** BEGIN Provided text **

So, I was watching the Red Sox/Yankee series this weekend & I was reminded of a topic I've been wanting to touch on: Professional Athletes who are in horrific shape! The irony here is incredible. These men get paid millions upon millions of dollars to BE IN GOOD SHAPE AND WIN! Unfortunately, some of them have missed the memo and have let themselves go. Sometimes, these athletes excel in spite of their tank asses and beer guts, but more often than not, when they let themselves go, they fail to reach their full potential. So, I'd like to provide a quick list of professional athletes who you'd expect to find in McDonald's rather than on the field/court/etc....here are my top picks....
1. C.C. Sabathia: New York Yankees: He is my one of my favorite examples. This dude has moobs, a beer belly, and his uniform could be cut up and made into uniforms for the entire team. Out of shape appears to be an understatement in this case. Look at this picture, can you see the sweat? Yes, athletes sweat, but this pic was probably taken while he was throwing out the first pitch of the game. I get winded just watching him. From what I've seen and heard, he's successful despite his weight (although he does seem to struggle against the Red Sox). Obviously seeing him this weekend reminded me that I wanted to blog about this topic.

** END Provided text **
** BEGIN Records supplied **

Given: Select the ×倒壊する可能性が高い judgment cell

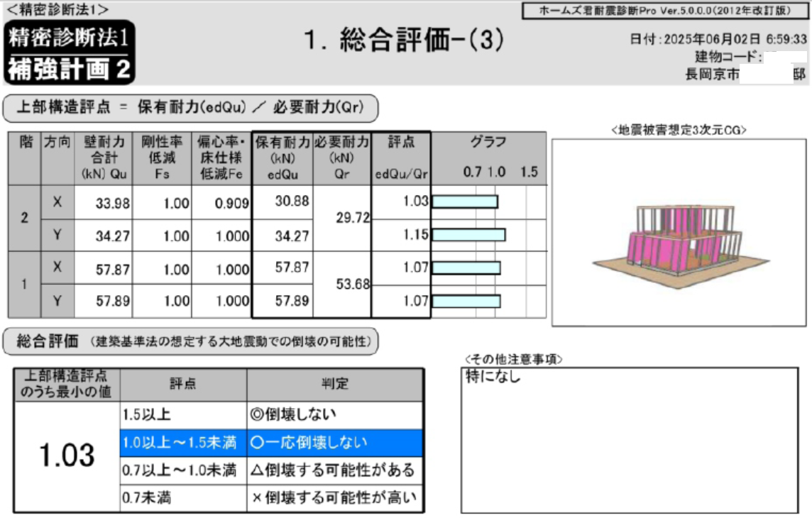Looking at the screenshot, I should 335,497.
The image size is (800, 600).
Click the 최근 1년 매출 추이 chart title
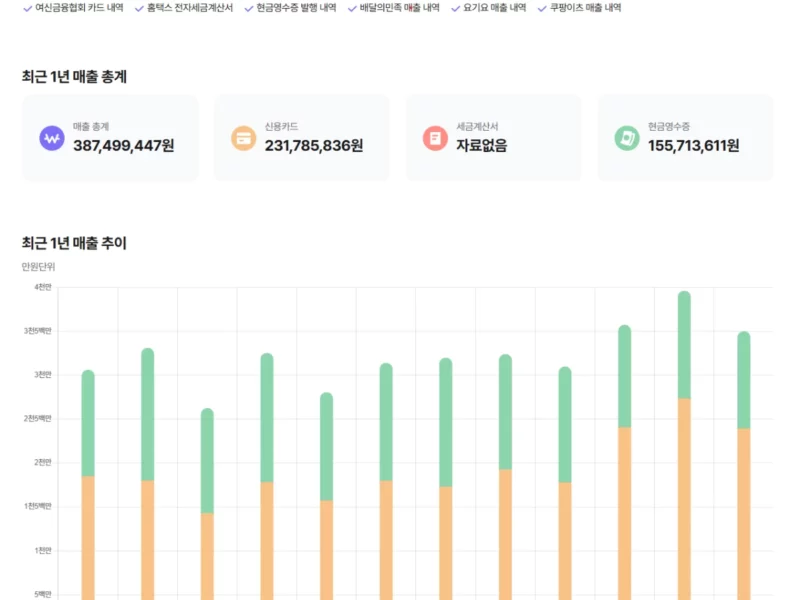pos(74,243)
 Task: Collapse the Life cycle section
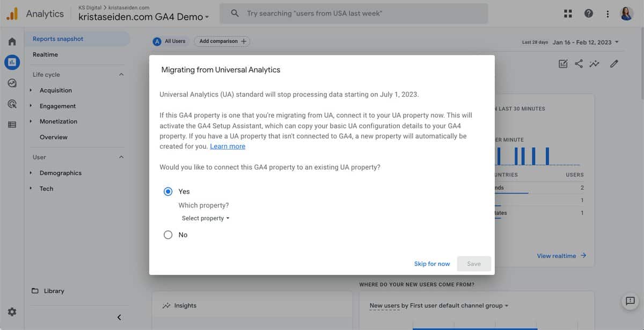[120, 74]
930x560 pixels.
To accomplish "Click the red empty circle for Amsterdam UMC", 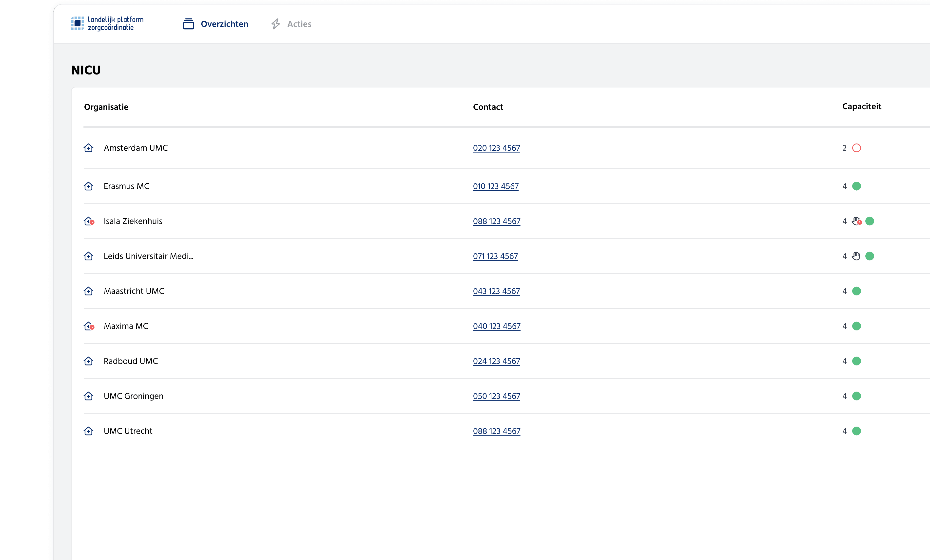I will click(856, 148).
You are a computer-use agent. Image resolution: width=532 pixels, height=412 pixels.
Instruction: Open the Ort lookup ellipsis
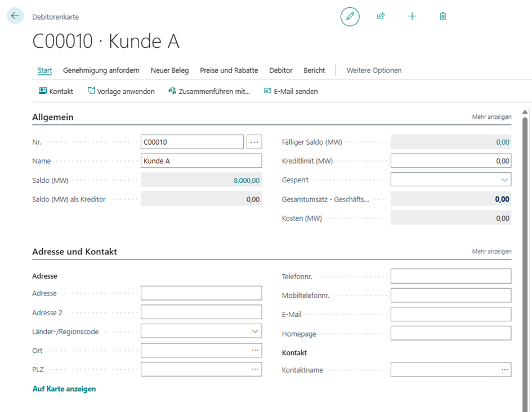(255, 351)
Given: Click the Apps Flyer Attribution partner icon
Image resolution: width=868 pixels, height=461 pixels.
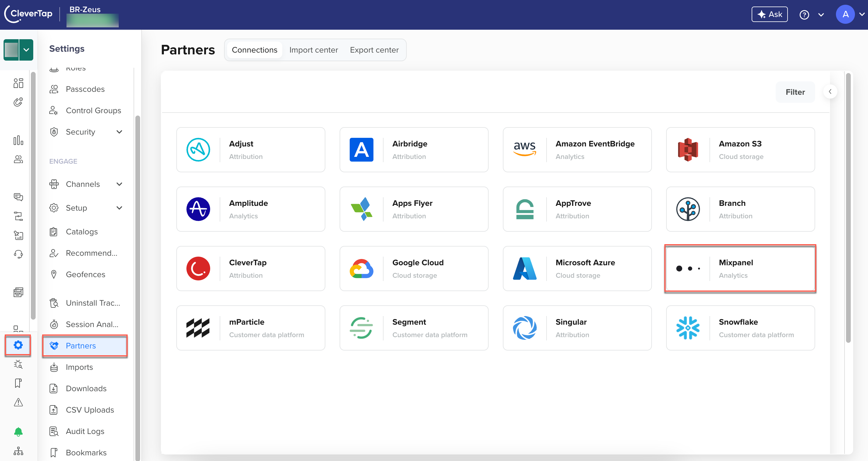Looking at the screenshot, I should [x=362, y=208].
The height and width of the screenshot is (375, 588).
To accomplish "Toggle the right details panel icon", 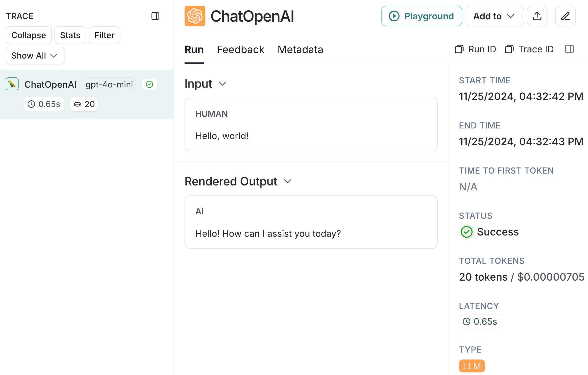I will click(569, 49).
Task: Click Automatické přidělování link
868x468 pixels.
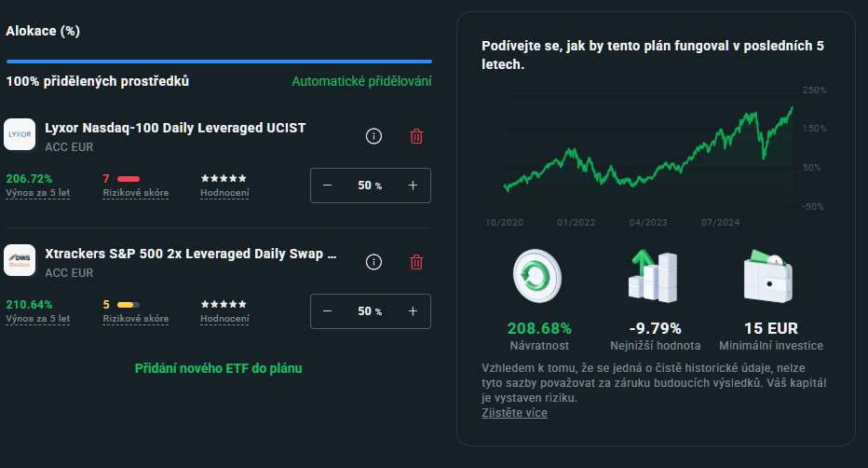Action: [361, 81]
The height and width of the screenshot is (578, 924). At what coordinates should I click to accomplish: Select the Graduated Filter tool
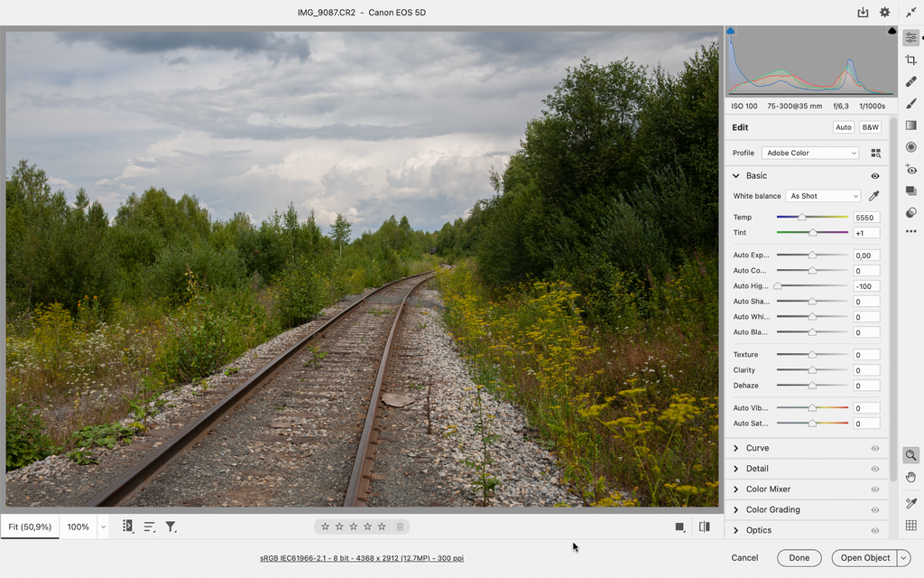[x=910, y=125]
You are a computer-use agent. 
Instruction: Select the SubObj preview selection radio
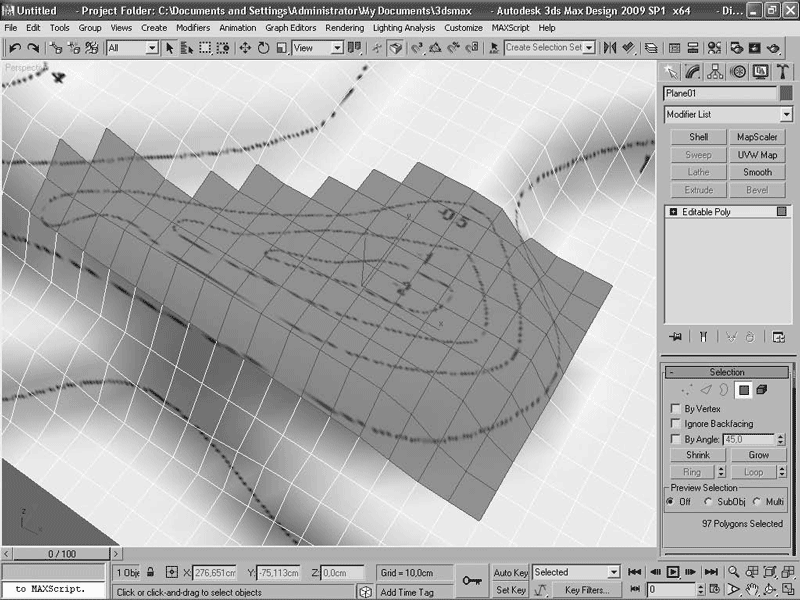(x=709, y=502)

** END Records supplied **
** BEGIN Records supplied **

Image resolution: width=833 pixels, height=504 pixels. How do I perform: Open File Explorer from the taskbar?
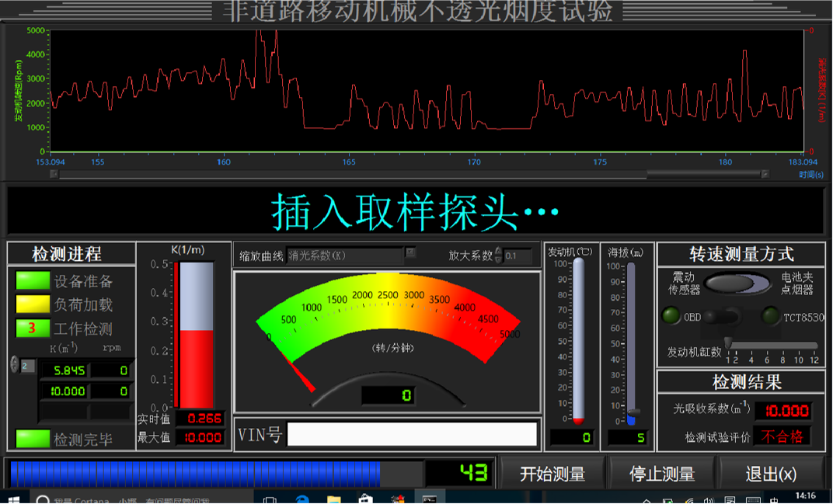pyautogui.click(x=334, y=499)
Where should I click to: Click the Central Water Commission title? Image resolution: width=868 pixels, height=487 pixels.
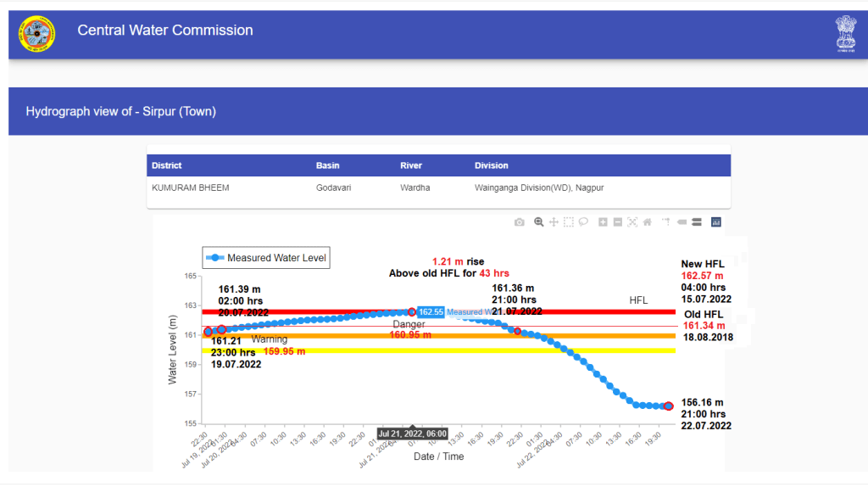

** END Records supplied **

Goal A
Quote the records between the line holding "Image resolution: width=833" and the line holding "Where should I", inclusive, with the pictures left out.
Goal B
Extend the post about out-of-shape professional athletes from where it stops.

Task output A
Image resolution: width=833 pixels, height=504 pixels. How do I perform: Open File Explorer from the taskbar?
pyautogui.click(x=334, y=499)
Where should I click to: Click the Central Water Commission title? Image resolution: width=868 pixels, height=487 pixels.

Task output B
2. Robert "Tractor" Traylor: NBA Player: Sadly, he recently passed away from a heart attack at the young age of 34.No longer playing in the NBA, he had 'taken his talents' (shout out to Le'Douche James) to Puerto Rico. This guy had big talent during his time at Michigan, was heavily scouted and left college to be picked #6 in the 1998 draft, but his full potential wasn't even CLOSE to being recognized as a professional. This is my favorite picture of him because first of all the uniform is just ridiculous--seriously, the Toronto Raptors have NEVER been taken seriously and this jersey proves why! And secondly, I think he MIGHT have been given a size "Small" when he needed an "XL". RIP Tractor.
3. John Daly: Professional Golfer: Let me preface this by saying that I do not view golf as a sport. It is a hobby, a past time, and surely it does require skill, but so doesn't knitting, cooking, and painting, and none of those activities are considered sports. However, since many people DO consider it a sport, I have to include the biggest (literally) disaster of all time in this list. The man smokes like a chimney, drinks like a fish, and probably eats a full meal at least once an hour, so I can't believe he's even alive, let alone able to walk the golf course. I guess that's why they have carts----wanna bet his cart (and bag) are full of scooby snacks for the long walks between holes?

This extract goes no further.